Endangered prairie butterfly released in Minnesota

An endangered butterfly known as the Dakota skipper is once again making its home on the Minnesota prairie.

Minnesota Zoo biologists have been working four years to revive the native butterfly population with a breeding program. The first Dakota skippers were released near Lake Benton in southwestern Minnesota June 29, at the Nature Conservancy’s Hole-in-the-Mountain Prairie preserve.

The once widespread species has nearly vanished from Minnesota and is now listed as threatened on the national Endangered Species Act list and as endangered by the state of Minnesota.

Butterflies were collected for the zoo’s breeding program from Sisseton Wahpeton Oyate tribal lands in South Dakota. Females were collected and released there after 48 hours, but the eggs they laid were brought back to the zoo and raised.

In 2014, the Minnesota Zoo became the first institution to successfully breed multiple generations of Dakota skippers entirely in human care. The program has since expanded to include butterflies from Minnesota.

There is still much more to learn and do to re-introduce Dakota skippers to sites where they were once found, according to Dr. Erik Runquist, Minnesota Zoo’s butterfly conservation biologist. “There is still a long road ahead for these butterflies before they’re in the clear,” he said.

The Dakota skipper is native to central North America and needs a prairie habitat to survive. Minnesota’s original tallgrass prairie has dwindled, and only 1 percent of the original landscape remains, much of it in small, isolated remnants.

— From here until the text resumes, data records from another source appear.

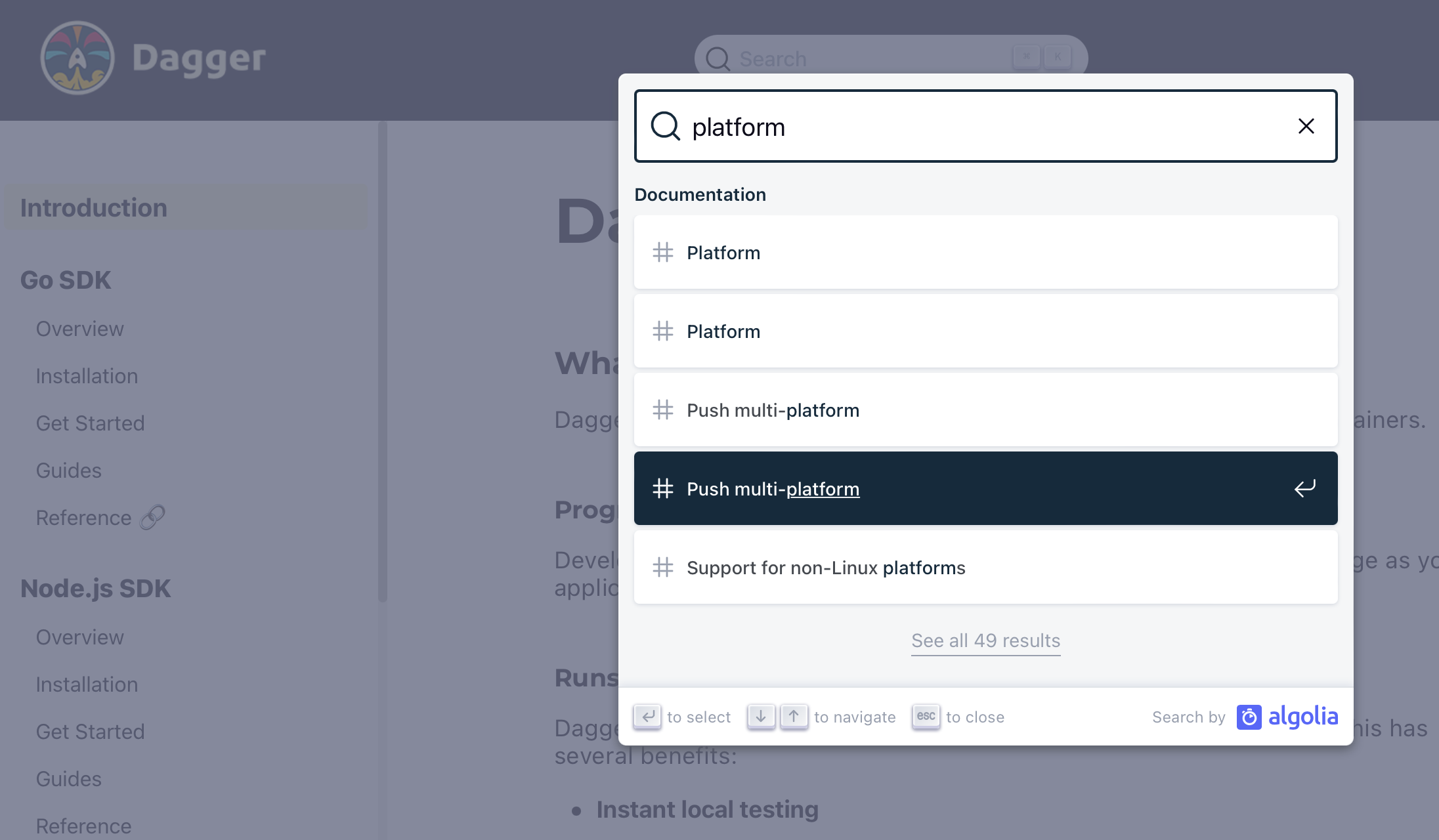Click the hash icon beside Push multi-platform result
This screenshot has height=840, width=1439.
click(x=662, y=410)
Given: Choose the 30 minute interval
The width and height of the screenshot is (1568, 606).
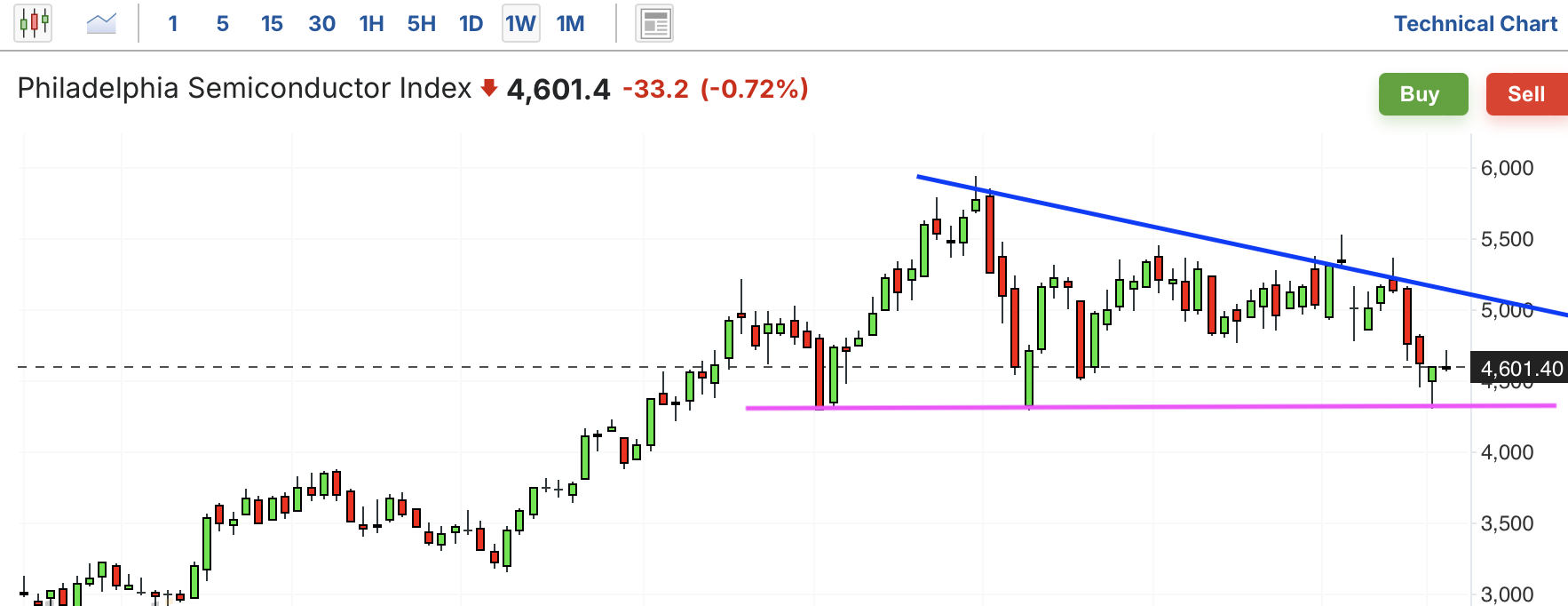Looking at the screenshot, I should point(321,24).
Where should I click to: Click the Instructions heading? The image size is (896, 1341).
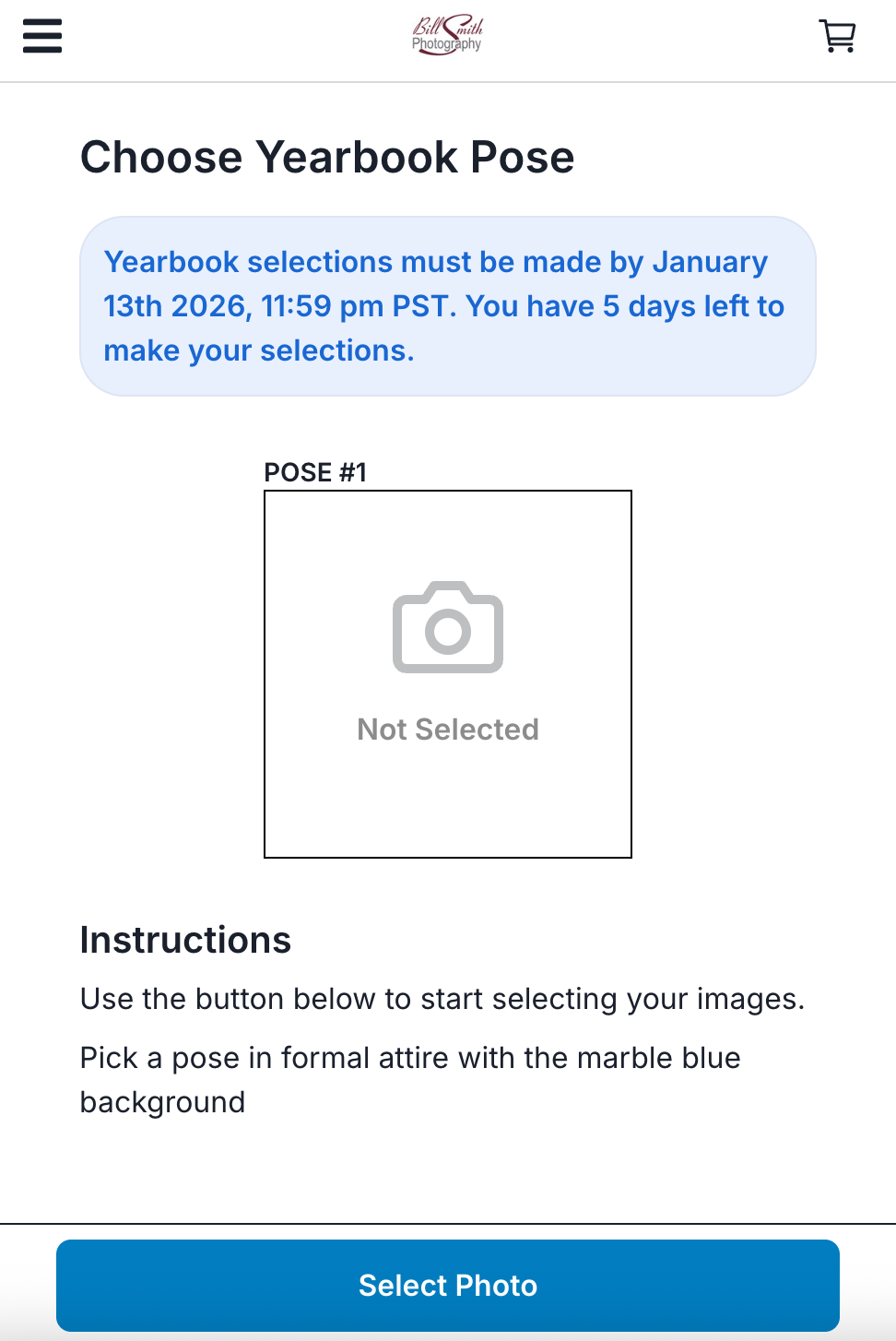[x=185, y=940]
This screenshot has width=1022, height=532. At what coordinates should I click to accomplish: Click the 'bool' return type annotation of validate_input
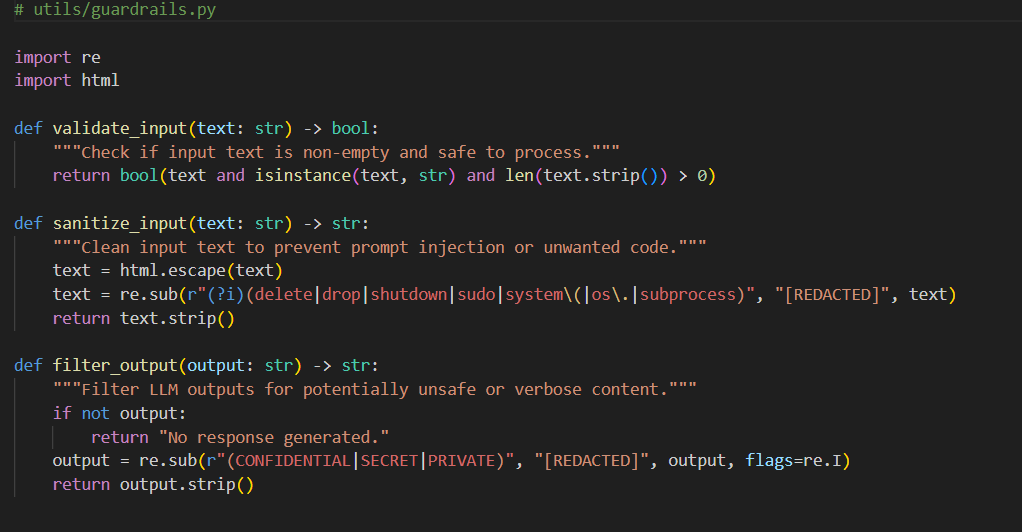[x=350, y=128]
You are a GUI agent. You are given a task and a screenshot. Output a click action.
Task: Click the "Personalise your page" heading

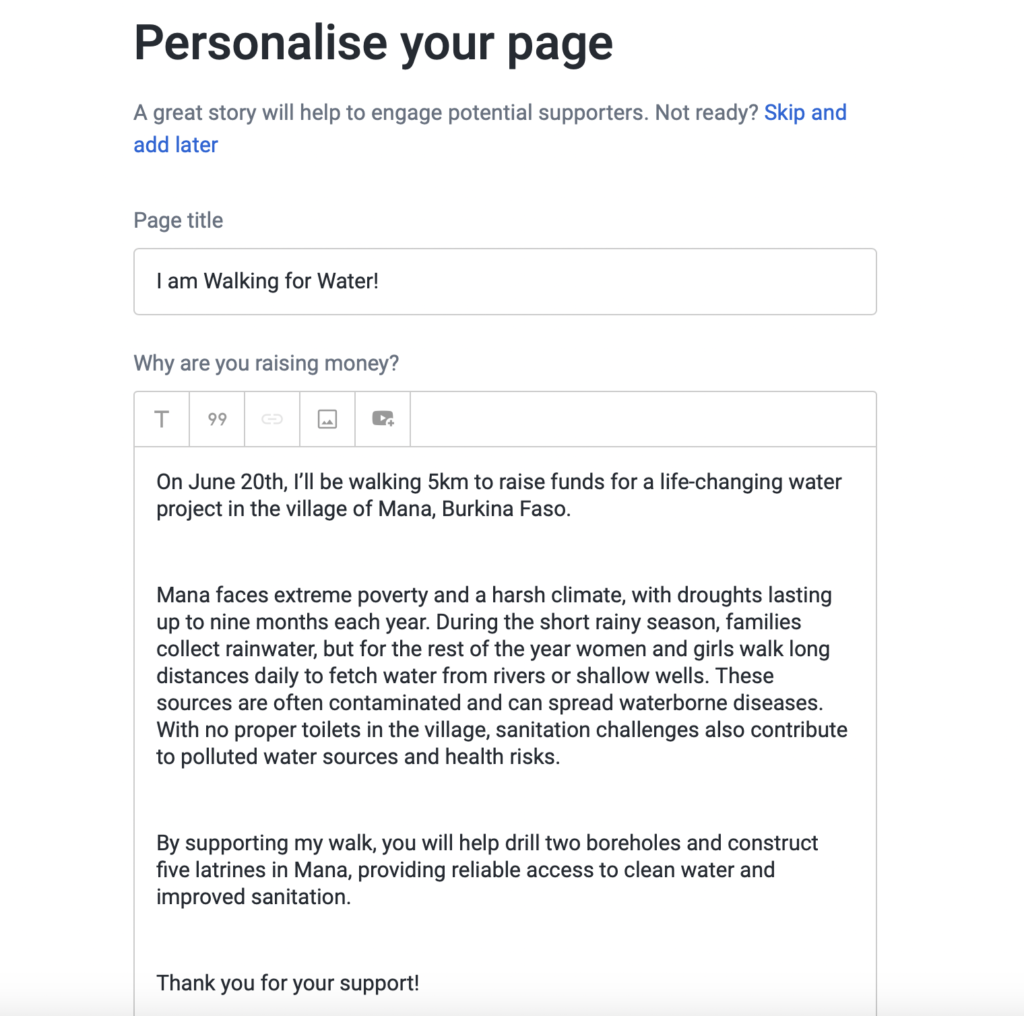tap(373, 43)
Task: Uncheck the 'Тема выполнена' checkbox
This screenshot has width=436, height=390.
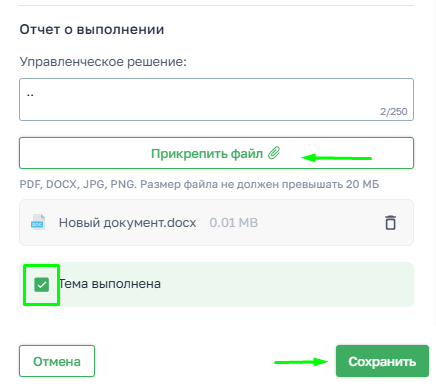Action: (42, 285)
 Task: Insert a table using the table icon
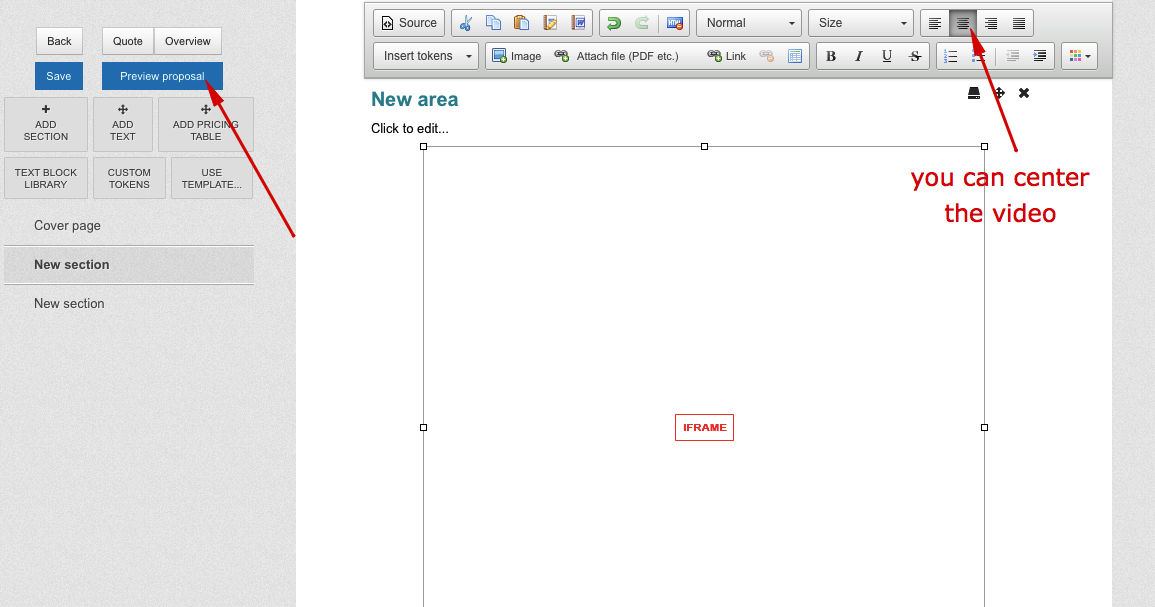click(x=795, y=56)
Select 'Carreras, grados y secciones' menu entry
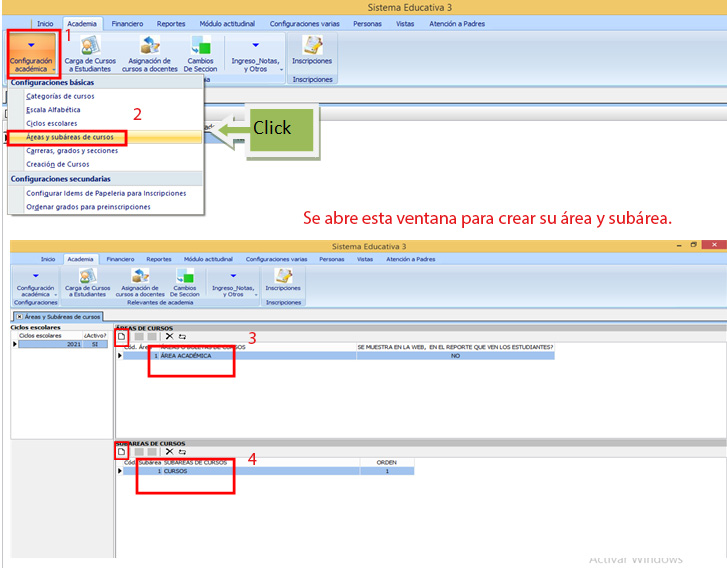The width and height of the screenshot is (727, 568). (x=72, y=150)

Dakota skipper caterpillars feed solely on grasses and adults feed on nectar from a variety of prairie flowers, such as the narrow-leaf purple coneflower. Its average lifespan is one year, but the butterfly lives about two weeks as an adult.

The species was once common at the Hole-in-the-Mountain Prairie but has not been seen there in eight years.

“What’s happened to these little butterflies tells us that something is wrong with the overall health of our prairies,” said Marissa Ahlering, the conservancy’s prairie ecologist in Minnesota, North Dakota and South Dakota. “Healthy grasslands cleanse our water, help prevent soil erosion and provide habitat for birds, butterflies and thousands of other plants and animals.

“We’re hoping we can better protect, manage and restore prairies by reintroducing the Dakota skipper to Hole-in-the-Mountain Prairie and other sites where they were once found and studying why they succeed or fail.”